El diagnóstico es fundamentalmente clínico y se confirmará con una serología. Si existe una sospecha clínica de la patología, se debe iniciar tratamiento sin esperar una confirmación serológica previa (en las fases iniciales puede no detectarse por una respuesta inmunológica incipiente)2.
La prevención de esta infección es clave, por lo que es importante adoptar medidas para minimizar la exposición a las garrapatas en áreas endémicas (manga larga, ropa de color claro, pantalones por dentro de los calcetines, calzado cerrado, inspección cuidadosa de la piel y la ropa tras una salida al campo, etc.)1,2.

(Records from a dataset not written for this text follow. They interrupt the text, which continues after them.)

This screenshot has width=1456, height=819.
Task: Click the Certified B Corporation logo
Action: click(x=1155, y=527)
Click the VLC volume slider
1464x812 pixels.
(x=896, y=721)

El tratamiento depende de la fase. Todas las personas atendidas deben recibirlo para evitar la progresión de la enfermedad. El tratamiento de elección de la fase temprana es doxiciclina 100 mg cada 12 horas vía oral, generalmente durante 14 días. Otras alternativas son amoxicilina 500 mg cada 8 horas o cefuroxima 500 mg cada 12 horas vía oral. La pauta debe mantenerse durante 14 días. Los macrólidos se reservan como otra opción, pero son menos efectivos. En la fase diseminada temprana el tratamiento puede mantenerse hasta 21 días. En situaciones más graves se administra ceftriaxona intravenosa (2 g cada 24 horas) durante 14-28 días, lo cual requiere cierto manejo hospitalario2.
De producirse la picadura de garrapata, esta debe extraerse lo antes posible. En el artículo «Extracción de garrapata»3 de esta revista, Actualización en Medicina de Familia, se explica detenidamente cómo hacerlo y los cuidados posteriores.